- When the US House of Representatives passed the legislation that would force ByteDance to sell TikTok, a popular video app, to an American company or face being banned in the US, citing national security concerns, the Chinese government criticized the move as “an act of bullying.” Yet, ironically, TikTok is also unavailable in China, and it is not an isolated case. For example, Alibaba’s popular messaging platform, Ding Talk, is also unavailable in China, and its local version is called Ding Ding.
- A recent research report on Apple censorship in China, “Isolation by Design,” conducted by the App Censorship project under GreatFire, a censorship monitor group based in China, indicates that more than 60 percent of the world’s top 100 apps in China Apple App stores are either unavailable or inaccessible in China. These apps include Google Maps, YouTube, Instagram, WhatsApp, Telegram, Facebook, Messenger and Twitter.
- While China has warned the West against economic decoupling, the country’s censorship system is designed for the purpose of isolation, as highlighted by the GreatFire research team.
Aside from the game sector, the App Censorship research team has identified eight sensitive categories from the list of apps banned by Apple in China:
1. Virtual private network – VPN: 240 unavailable apps including Lantern VPN, ProtonVPN, ExpressVPN, Nord VPN.
2. Privacy & Digital Security: 29 unavailable apps including Signal, ProtonMail, DuckDuckGo.
3. LGBTQ+ & Dating: 67 unavailable apps, including Hinge, Adam4Adam, weBelong, and Grindr.
4. News, Media & Information: 170 unavailable apps, including NYTimes, BBC News, and Reuters.
5. Social Media & Communication: 96 unavailable apps, including Skype, LinkedIn, Viber, Damus, and Line.

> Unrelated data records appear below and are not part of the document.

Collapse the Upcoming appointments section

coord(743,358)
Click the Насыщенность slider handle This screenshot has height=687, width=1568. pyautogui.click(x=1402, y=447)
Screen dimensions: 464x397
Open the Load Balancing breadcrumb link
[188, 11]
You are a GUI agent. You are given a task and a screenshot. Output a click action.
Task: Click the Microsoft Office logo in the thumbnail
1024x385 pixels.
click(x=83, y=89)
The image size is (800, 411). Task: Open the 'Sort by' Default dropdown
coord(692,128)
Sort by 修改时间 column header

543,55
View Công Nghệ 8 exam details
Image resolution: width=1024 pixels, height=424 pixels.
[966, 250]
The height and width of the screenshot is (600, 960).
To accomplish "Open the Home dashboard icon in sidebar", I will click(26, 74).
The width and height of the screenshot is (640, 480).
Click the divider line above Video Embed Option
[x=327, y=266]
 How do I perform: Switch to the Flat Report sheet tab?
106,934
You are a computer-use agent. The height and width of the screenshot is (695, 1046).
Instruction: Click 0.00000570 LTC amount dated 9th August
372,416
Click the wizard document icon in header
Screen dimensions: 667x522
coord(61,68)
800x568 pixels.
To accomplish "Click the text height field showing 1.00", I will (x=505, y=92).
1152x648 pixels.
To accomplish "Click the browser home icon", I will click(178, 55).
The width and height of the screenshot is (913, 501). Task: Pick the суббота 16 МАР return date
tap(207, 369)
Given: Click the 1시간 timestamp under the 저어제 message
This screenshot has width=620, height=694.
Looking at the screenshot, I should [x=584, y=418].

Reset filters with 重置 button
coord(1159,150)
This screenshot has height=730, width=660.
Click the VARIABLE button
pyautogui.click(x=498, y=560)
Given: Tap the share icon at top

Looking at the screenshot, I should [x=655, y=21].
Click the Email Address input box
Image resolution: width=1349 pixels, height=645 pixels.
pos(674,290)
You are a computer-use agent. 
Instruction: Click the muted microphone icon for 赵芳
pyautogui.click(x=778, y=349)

6. Tibet & Buddhism: 41 unavailable apps, including Himalaya Lib, MonlamGrandTibetanDictionary.
7. Uyghur: 72 unavailable apps, including RFA Uyghur, Hayatnuri, Awazliq Kitap, and UYGHUR MAN.
8. Religion: 144 unavailable apps, including the Bible App by Olive Tree, Quran Majeed, TORAH, JW Library.
When assessing a VPN, using one that’s blocked in China seems to be a safe item to check.
Most of the time those VPNs banned are still not effective to get pass GFW. A lot of people would have to buy special VPN service using protocols like Shadowsocks/ShadowsocksR/Trojan/Vmess/Vless with using specific softwares like shadowrocket or Surge or Clash or Quantumult to bypass the GFW.
Wouldn’t it make sense for them to buy out a couple and still offer it outside of China as a honeypot? Westerners be like “China banned? Sign me up” and add it to their banned list?
Meanwhile China be like
🫸ô🫷
Probably, but any thought that VPNs keep you anonymous to anyone other then script kiddies and minor companies is fool hardy
Is there a more comprehensive overview of this or can you expand on if not using a VPN is better?
Something, something, fingerprinting, logging in to identifiable services etc?
It’s more of recognition that the internet is not the Wild West it used to be. Your anonymity is dependent on how much you are worth to track, and that value shrinks every day. If you want to buy cheaper video games, or watch geo locked Netflix content you are fine… for now. But the US government has been offering VPNs for people wanting to be anonymous for a wile now. So its not extreme for china to do it too.
The person your talking with is letting perfect be the enemy of good.
https://www.privacyguides.org/en/basics/vpn-overview/
This is a really good review about the actual tradeoffs involved.